Evaluation of normalized T1 signal intensity obtained using an automated segmentation model in lower leg MRI as a potential imaging biomarker in Charcot-Marie-Tooth disease type 1 A.
Authors
Affiliations (5)
Affiliations (5)
- Department of Radiology, Samsung Medical Center, Sungkyunkwan University School of Medicine, 81 Irwon-ro, Gangnam-gu, Seoul, 06351, South Korea.
- Department of Radiology, Samsung Medical Center, Sungkyunkwan University School of Medicine, 81 Irwon-ro, Gangnam-gu, Seoul, 06351, South Korea. [email protected].
- Graduate School of Artificial Intelligence, Ulsan National Institute of Science and Technology, Ulsan, 44919, South Korea.
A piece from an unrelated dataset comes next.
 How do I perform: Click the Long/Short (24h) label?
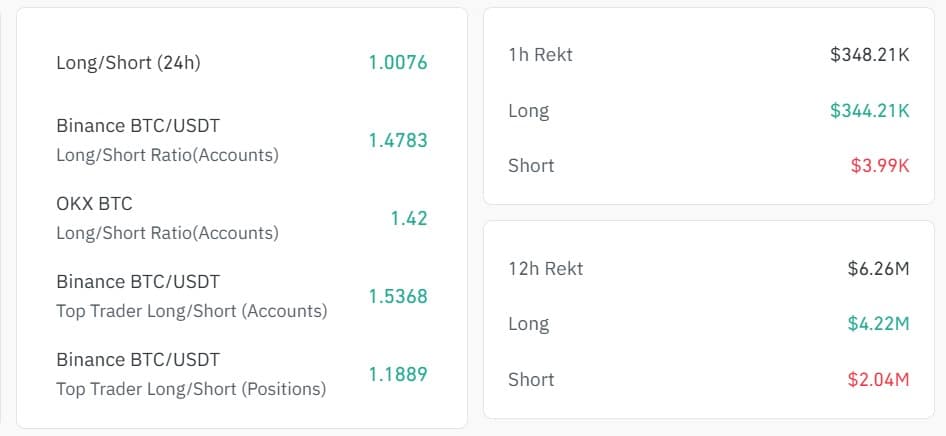tap(128, 63)

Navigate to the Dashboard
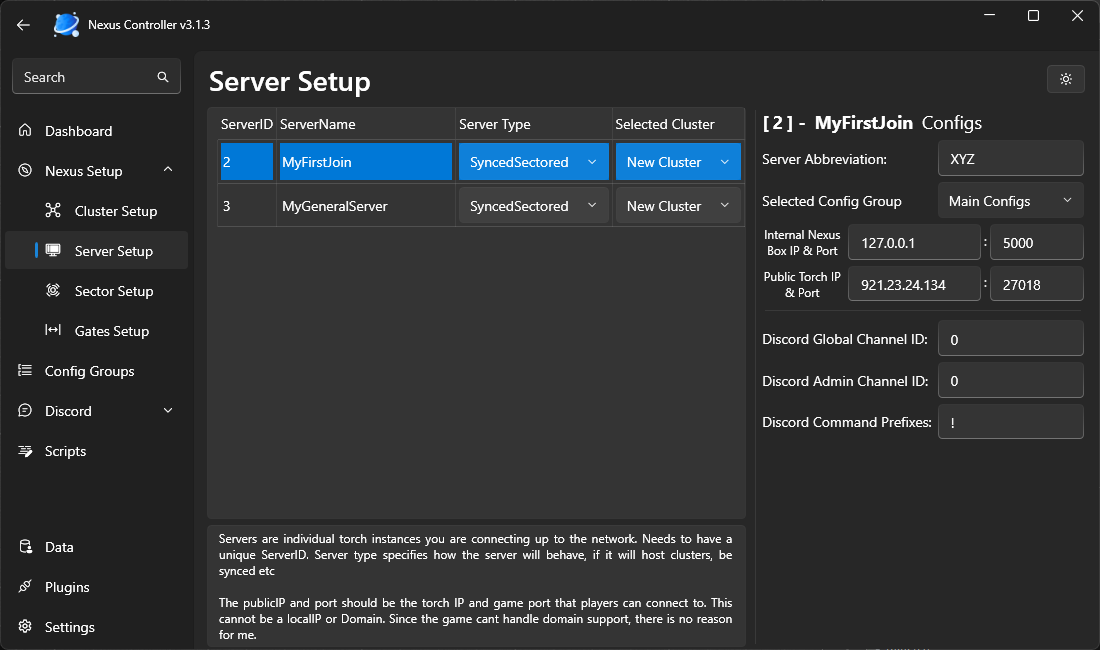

- Department of Radiology, Division of Musculoskeletal Imaging and Intervention, University of Washington, Seattle, WA, 98105, USA.
- Department of Neurology, Samsung Medical Center, Sungkyunkwan University School of Medicine, Seoul, 06351, South Korea.
Abstract
We evaluated the potential utility of imaging parameters derived by normalizing muscle signal intensity on T1-weighted lower leg MRIs in Charcot-Marie-Tooth disease type 1 A (CMT1A) patients, using a deep learning-based automated muscle segmentation model. We retrospectively analyzed lower leg MRI data of 107 CMT1A patients. An automated deep learning-based muscle segmentation model was employed to extract muscle signal intensities from four compartments (anterior, lateral, deep posterior, and superficial posterior) of the lower leg. Mean normalized signal intensities (MNSI) were calculated by dividing the mean signal intensity of each segmented muscle compartment by the reference signal intensity for each patient. Correlations between MNSIs and clinical parameters (Charcot-Marie-Tooth Neuropathy Score version 2, functional disability scale [FDS] score, 10-m walk test time, and 9-hole peg test time) were assessed using partial correlation analysis adjusting for age and body mass index. The MNSIs of the anterior, lateral, deep posterior, and superficial posterior compartments of the lower legs, as well as the total MNSI, showed significant positive correlations with all clinical measures, suggesting that higher MNSI values are associated with more severe disease (p < 0.05). The strongest correlation was observed between the MNSI of anterior compartment and FDS score (r = 0.57). MNSIs of the muscle compartments in lower leg MRI, obtained using an automated segmentation model, demonstrated significant correlations with clinical parameters in CMT1A patients.